Reproduce word for word the lines of the records below, from the line with "Toggle bold formatting button" up to and including the last line of the records.

== Supplied material ==

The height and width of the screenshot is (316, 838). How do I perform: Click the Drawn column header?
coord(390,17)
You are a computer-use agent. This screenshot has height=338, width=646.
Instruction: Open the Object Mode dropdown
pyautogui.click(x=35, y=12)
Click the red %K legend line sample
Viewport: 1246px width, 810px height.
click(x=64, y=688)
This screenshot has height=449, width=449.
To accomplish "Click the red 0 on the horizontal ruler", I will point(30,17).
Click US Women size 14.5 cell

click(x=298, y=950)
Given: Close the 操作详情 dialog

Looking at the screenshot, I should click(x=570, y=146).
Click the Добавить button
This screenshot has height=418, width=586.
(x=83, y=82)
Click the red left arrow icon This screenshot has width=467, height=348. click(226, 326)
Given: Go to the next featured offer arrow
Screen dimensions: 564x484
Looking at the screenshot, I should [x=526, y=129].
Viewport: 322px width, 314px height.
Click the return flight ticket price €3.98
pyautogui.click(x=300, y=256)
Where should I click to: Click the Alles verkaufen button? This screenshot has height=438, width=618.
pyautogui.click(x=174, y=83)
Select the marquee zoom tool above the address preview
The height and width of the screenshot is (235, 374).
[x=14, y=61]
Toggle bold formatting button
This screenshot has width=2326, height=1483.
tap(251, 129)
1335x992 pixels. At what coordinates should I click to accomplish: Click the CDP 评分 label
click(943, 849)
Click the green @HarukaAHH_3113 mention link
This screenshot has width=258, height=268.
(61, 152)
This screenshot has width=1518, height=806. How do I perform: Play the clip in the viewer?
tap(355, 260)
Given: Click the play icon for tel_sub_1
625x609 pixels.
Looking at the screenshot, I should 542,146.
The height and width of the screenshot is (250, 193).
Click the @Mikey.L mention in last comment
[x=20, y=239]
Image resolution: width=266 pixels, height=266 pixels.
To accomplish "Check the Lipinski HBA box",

===

### Answer in full
Toggle bold formatting button
This screenshot has width=2326, height=1483.
tap(251, 129)
1335x992 pixels. At what coordinates should I click to accomplish: Click the CDP 评分 label
click(943, 849)
Click the green @HarukaAHH_3113 mention link
This screenshot has width=258, height=268.
(61, 152)
This screenshot has width=1518, height=806. How do I perform: Play the clip in the viewer?
tap(355, 260)
Given: Click the play icon for tel_sub_1
625x609 pixels.
Looking at the screenshot, I should 542,146.
The height and width of the screenshot is (250, 193).
Click the @Mikey.L mention in last comment
[x=20, y=239]
Image resolution: width=266 pixels, height=266 pixels.
To accomplish "Check the Lipinski HBA box",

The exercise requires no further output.